FitMetrix Leaks User Information

Posted by alphaatlas 12:04 PM (CDT)

Thursday October 11, 2018

Another day, another massive user data leak, this time from FitMetrix. The fitness company, which makes software for institutions like Crossfit and SoulCycle, reportedly hosted user data on AWS instances, but forgot to use a password to secure that data. Security researcher Bob Diachenko claims the database contained 113.5 million records, with each record containing some combination of a "user's name, gender, email address, phone numbers, profile photos, their primary workout location, emergency contacts and more." The server was still open and vulnerable when Bob and TechCrunch posted their articles.

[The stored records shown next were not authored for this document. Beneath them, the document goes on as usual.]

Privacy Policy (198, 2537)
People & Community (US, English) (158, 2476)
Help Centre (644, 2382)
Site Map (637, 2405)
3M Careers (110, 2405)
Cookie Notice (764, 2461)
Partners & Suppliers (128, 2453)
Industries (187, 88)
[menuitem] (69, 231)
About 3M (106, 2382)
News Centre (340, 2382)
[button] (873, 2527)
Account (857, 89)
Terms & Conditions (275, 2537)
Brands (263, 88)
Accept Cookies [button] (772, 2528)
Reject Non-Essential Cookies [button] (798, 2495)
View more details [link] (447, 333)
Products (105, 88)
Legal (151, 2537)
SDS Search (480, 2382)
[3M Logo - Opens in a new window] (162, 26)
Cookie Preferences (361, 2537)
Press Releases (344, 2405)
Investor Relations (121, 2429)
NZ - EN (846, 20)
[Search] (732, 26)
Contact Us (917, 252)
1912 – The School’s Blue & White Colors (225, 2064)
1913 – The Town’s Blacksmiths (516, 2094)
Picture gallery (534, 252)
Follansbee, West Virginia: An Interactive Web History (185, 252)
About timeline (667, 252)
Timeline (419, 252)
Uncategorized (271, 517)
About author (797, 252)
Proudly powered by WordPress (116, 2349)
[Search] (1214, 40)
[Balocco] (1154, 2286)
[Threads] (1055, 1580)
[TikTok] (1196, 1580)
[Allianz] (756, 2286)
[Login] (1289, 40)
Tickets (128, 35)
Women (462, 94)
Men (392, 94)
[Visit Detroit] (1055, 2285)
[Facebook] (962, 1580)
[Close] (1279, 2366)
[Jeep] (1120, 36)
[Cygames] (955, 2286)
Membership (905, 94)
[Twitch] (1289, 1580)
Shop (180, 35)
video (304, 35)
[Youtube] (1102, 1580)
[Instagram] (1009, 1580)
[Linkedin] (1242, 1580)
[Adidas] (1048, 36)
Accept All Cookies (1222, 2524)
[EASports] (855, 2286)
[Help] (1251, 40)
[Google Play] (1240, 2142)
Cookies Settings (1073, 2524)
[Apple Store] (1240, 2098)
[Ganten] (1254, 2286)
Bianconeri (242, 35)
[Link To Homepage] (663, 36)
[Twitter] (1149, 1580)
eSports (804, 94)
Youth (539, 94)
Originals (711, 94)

"We recently became aware that certain data associated with FitMetrix technology stored online may have been publicly exposed," said Jason Loomis, Mindbody's chief information security officer. "We took immediate steps to close this vulnerability," he added. "Current indications are that this data included a subset of the consumers managed by FitMetrix, which was acquired by Mindbody in February 2018, and did not include any login credentials, passwords, credit card information or personal health information," he said. Diachenko rebuffed Mindbody’s claim, saying that there was "some" health information in the data, based on his analysis of the data. TechCrunch also found several records including height, weight and shoe sizes. When asked to clarify, Mindbody spokesperson Jennifer Saxon would not comment further.